→ **To do**
Rewrite the lines below, replacing every "screenshot" with "capture" and keeping everything else the same. Omit the pictures from your answer.
======
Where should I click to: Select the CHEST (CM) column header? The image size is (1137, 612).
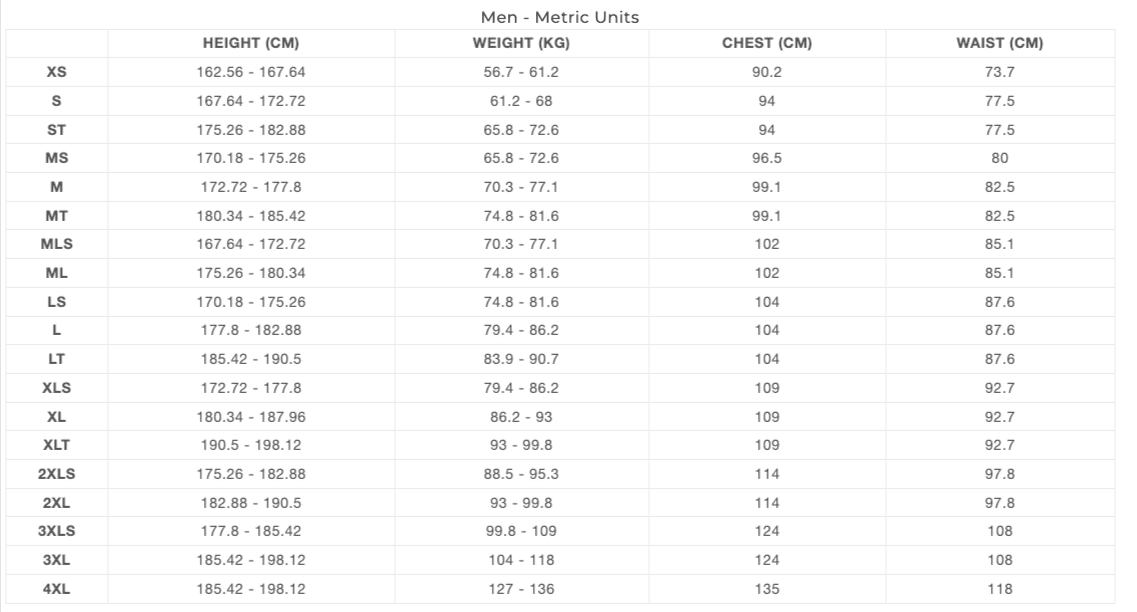(767, 43)
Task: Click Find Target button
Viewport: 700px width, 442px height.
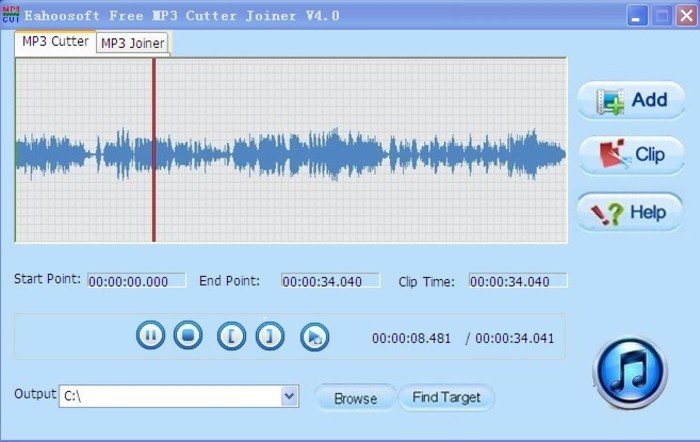Action: (446, 397)
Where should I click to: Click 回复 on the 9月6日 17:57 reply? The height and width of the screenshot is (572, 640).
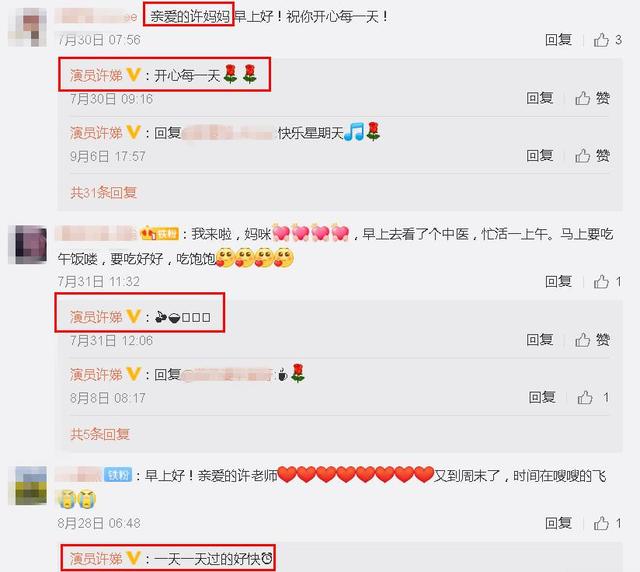540,156
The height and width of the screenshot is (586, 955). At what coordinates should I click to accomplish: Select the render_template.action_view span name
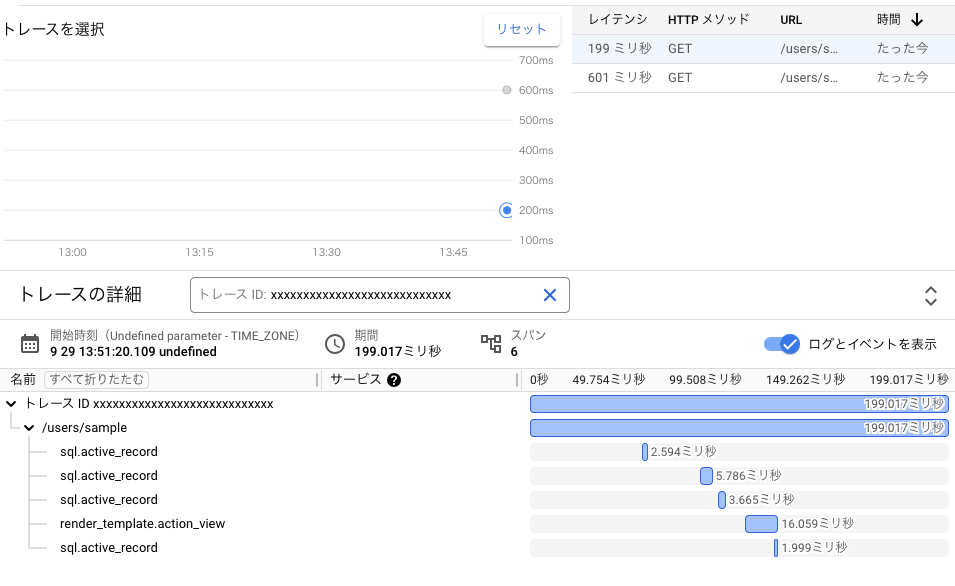[x=142, y=524]
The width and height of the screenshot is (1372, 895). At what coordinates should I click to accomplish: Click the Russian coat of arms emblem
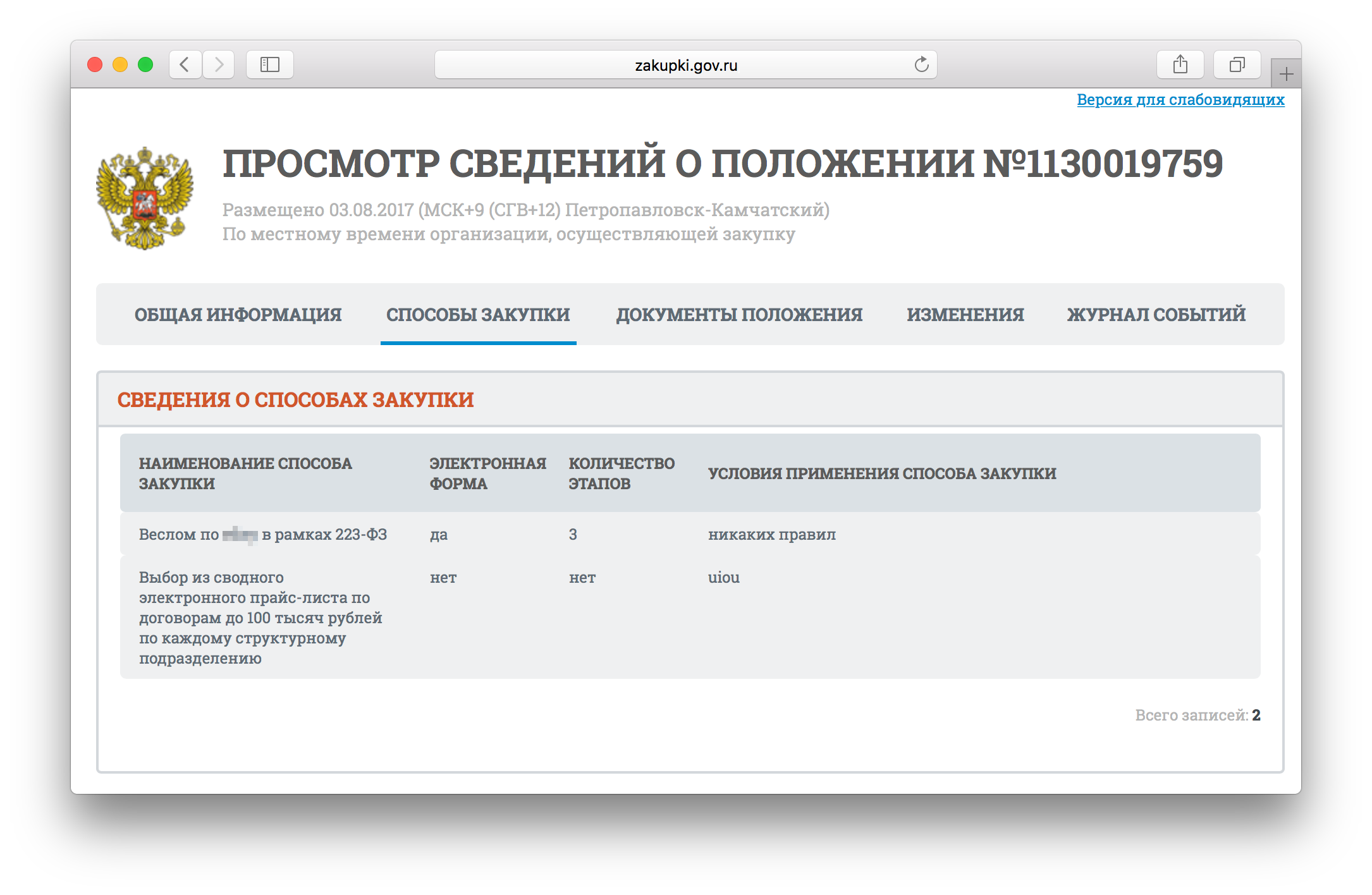[145, 198]
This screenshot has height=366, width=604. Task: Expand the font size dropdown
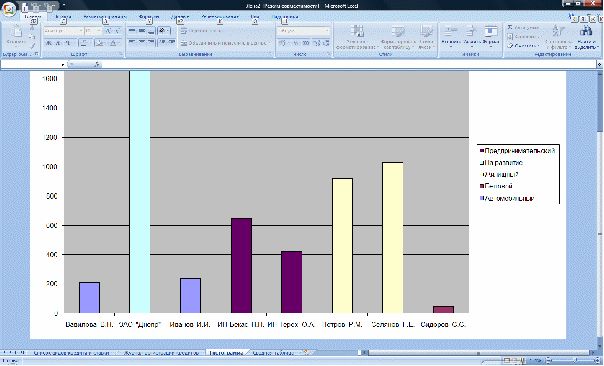(x=93, y=30)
======
→ **Full answer**
Where should I click to: Select the CHEST (CM) column header? The image size is (1137, 612).
(767, 43)
Task: Click Find Target button
Viewport: 700px width, 442px height.
Action: (446, 397)
Where should I click to: Click 回复 on the 9月6日 17:57 reply? The height and width of the capture is (572, 640).
540,156
The height and width of the capture is (586, 955). At what coordinates should I click to accomplish: Select the render_template.action_view span name
[x=142, y=524]
The width and height of the capture is (1372, 895). At what coordinates should I click to accomplish: Click the Russian coat of arms emblem
[145, 198]
This capture has height=366, width=604. Task: Expand the font size dropdown
(x=93, y=30)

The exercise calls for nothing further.